O impacto negativo da guerra entre os EUA e o Irã também se faz sentir nos veículos alternativos. É o caso dos hedge funds. Durante o mês de março, esses fundos reportaram ao redor do mundo suas quedas mais profundas desde 2022, como consequência da volatilidade gerada por esse conflito bélico. De acordo com um relatório do Goldman Sachs para seus clientes, no terceiro mês do ano em curso essas estratégias responderam à volatilidade se retirando, vendendo ações globais pelo quarto mês consecutivo e no ritmo mais rápido em 13 anos.
Os hedge funds geralmente têm como objetivo gerar retornos extraordinários para justificar suas comissões, mas várias estratégias foram afetadas no primeiro trimestre do ano pelo contexto geopolítico global, após um 2025 espetacular. Segundo o relatório, os grandes fundos multigestores, entre os quais se incluem o fundo multiestratégia flagship de Dmitry Balyasny e ExodusPoint, de Michael Gelband, enfrentaram quedas importantes durante o mês e o trimestre.
Por exemplo, Balyasny Asset Management caiu 4,3% em março e 3,8% durante o trimestre; por sua vez, a ExodusPoint registrou quedas de 4,5% em março e de 2% no total durante o trimestre. E Citadel, o hedge fund fundado pelo multimilionário Ken Griffin, que contava com 69.000 milhões de dólares em ativos sob gestão em 1º de março, teve um trimestre com resultados díspares.
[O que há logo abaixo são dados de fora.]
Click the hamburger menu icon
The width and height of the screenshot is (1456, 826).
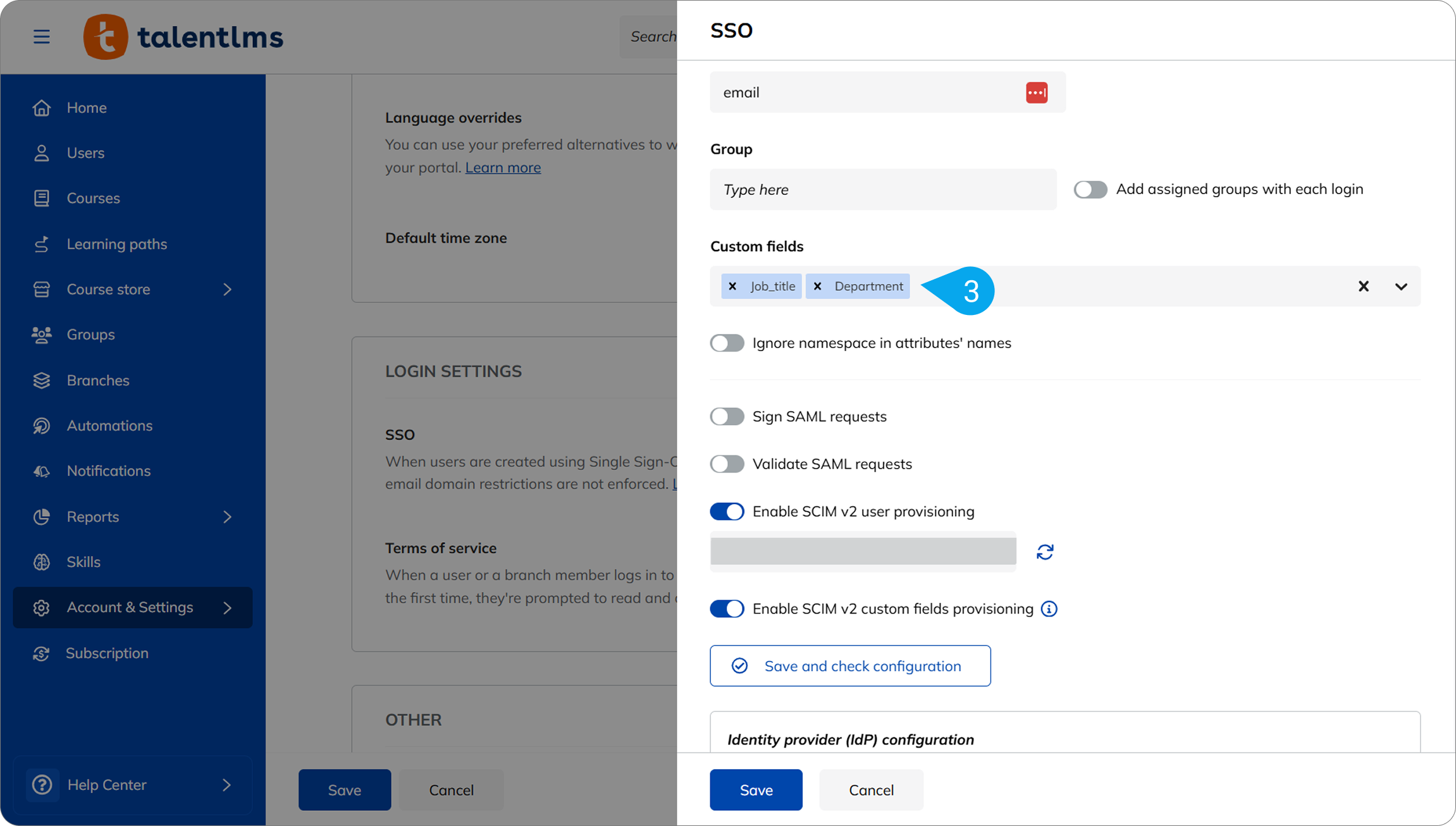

Seu fundo Global Fixed Income caiu 8,2% em março e acumula uma queda de 5,5% no ano, enquanto seu fundo Tactical Trading subiu 1,8% em março e acumula alta de 5,3% no ano.
Segundo as conclusões do Goldman Sachs enviadas a seus clientes em 1º de abril, a queda registrada durante março foi a maior desde janeiro de 2022, quando os investidores centraram sua atenção em torno de um Federal Reserve cada vez mais agressivo, assim como na tensão geopolítica. Para alguns especialistas, esse recorde pode ser um alerta antecipado de deterioração na liquidez do sistema financeiro global.
O risco do conflito
O documento também destaca que, por trás da queda de 4,63% do índice S&P 500, está a onda de vendas globais de ações mais rápida em 13 anos. «Esse fenômeno indica que, diante da incerteza macroeconômica, os fundos institucionais estão realizando uma profunda reavaliação e reconfiguração de ativos defensivos. Se o conflito geopolítico se intensificar ainda mais, provocando uma interrupção real no fornecimento de petróleo, a economia global poderá enfrentar um teste severo de risco de estagflação. Nesse cenário, a redução nas expectativas de lucros empresariais ressoará com as altas taxas livres de risco, levando o mercado acionário a enfrentar uma segunda onda de pressão para reduzir valorizações», segundo apontam as análises recorrentes das gestoras.
Por sua vez, no mercado de renda fixa, o rendimento dos títulos de longo prazo está sendo pressionado pela prima de inflação e pelas entradas de capital em busca de segurança, mostrando um padrão de alta volatilidade e oscilação. Enquanto isso, nos mercados de câmbio, as moedas com características de porto seguro e aquelas relacionadas à exportação de commodities receberam suporte, enquanto as das economias asiáticas altamente dependentes de importações de energia sofreram uma pressão significativa, o que em parte explica o pano de fundo macroeconômico por trás do forte impacto sobre o valor líquido dos hedge funds asiáticos.